Dawn & Chloe by ddangbi
To me, gimmicks are meant to extend the mainstream games replayability, whether it's Z-moves, Mega Evolutions, Regional variants, etc. So having a Pokemon that had to use its natural abilities all the way until now gets very old. And the anime always made questionable outcomes, gimmicks or not.
 

Red and Blue

Well-Known Member
Unless Gen 9 and onward ditch gimmicks entirely every major trainer in the anime and Ash himself will still always rely on it. They got to promote it somehow for the games
 

Ubermuk

Sticky & Sweet
How? "We all know that Pikachu wouldn't have won against Tapu Koko without that Z move" That's complete bs. Even before the Z move clash Pikachu was completely owning Tapu Koko and battling quite well. The Z move was meant to be a finishing move, it isn't the crutch that allowed Pikachu to win. You need to rewatch that battle

He was fighting a legendary and one that he'd never come close to beating before. There was no rational way that the writing team could've justified Pikachu winning that fight without using the Z-move as the finishing move no matter how well Pikachu might've been doing before he used it...
 

Red and Blue

Well-Known Member
He was fighting a legendary and one that he'd never come close to beating before. There was no rational way that the writing team could've justified Pikachu winning that fight without using the Z-move as the finishing move no matter how well Pikachu might've been doing before he used it...
Pikachu never beat Tapu Koko in the previous battle because he was just starting out as he did at the start of every new region(except for possibly PM2019)
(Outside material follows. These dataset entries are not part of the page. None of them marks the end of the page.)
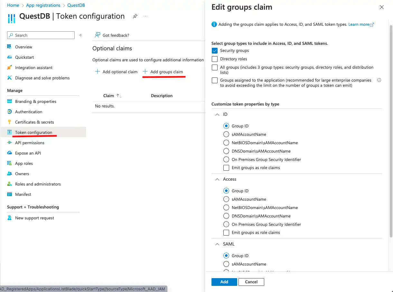The height and width of the screenshot is (292, 393).
Task: Select the Authentication blade icon
Action: pos(9,112)
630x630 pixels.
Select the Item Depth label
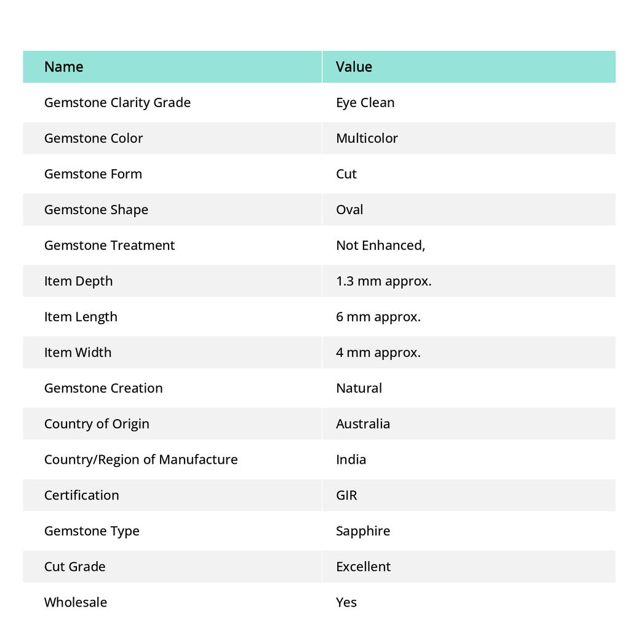tap(78, 281)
When Pikachu was at the Alolan League he was at his strongest. And we ready know Pikachu at his best is capable of defeating Legendary Pokemon
 

SerGoldenhandtheJust

Deluded Dreamer
He was fighting a legendary and one that he'd never come close to beating before. There was no rational way that the writing team could've justified Pikachu winning that fight without using the Z-move as the finishing move no matter how well Pikachu might've been doing before he used it...
If they could justify it beating REGICE and latios, it could beat Tapu Koko. Remember it only struggled against it in beginning of the series and was never actually knocked out by it. Again, REWATCH that battle, long before the Z move clash happened Pikachu was dominating Tapu Koko normally as well. The Z move clash was just a flashy way to culminate the SM arc that had been there since ep2 and I'm glad they went that route then a boring normal battle finish simply coz you headcanon Pikachu can't beat it without z move when evidence points to the contrary.
 

CMButch

Kanto is love. Kanto is life.
He was fighting a legendary and one that he'd never come close to beating before. There was no rational way that the writing team could've justified Pikachu winning that fight without using the Z-move as the finishing move no matter how well Pikachu might've been doing before he used it...
Tapu Koko is nerfed in SM series. Remember when Lusamine(?) said that Tapus fought centuries against UBs(including Guzzlords),? Logically, Tapu Koko based on that would be like on Groudon level or more, yet Pikachu that was trained much much much less against weaker opponents would beat it.So,I agree that realistically Pikachu would not beat it but would beat conviniently nerfred TK that would be below Pikachu.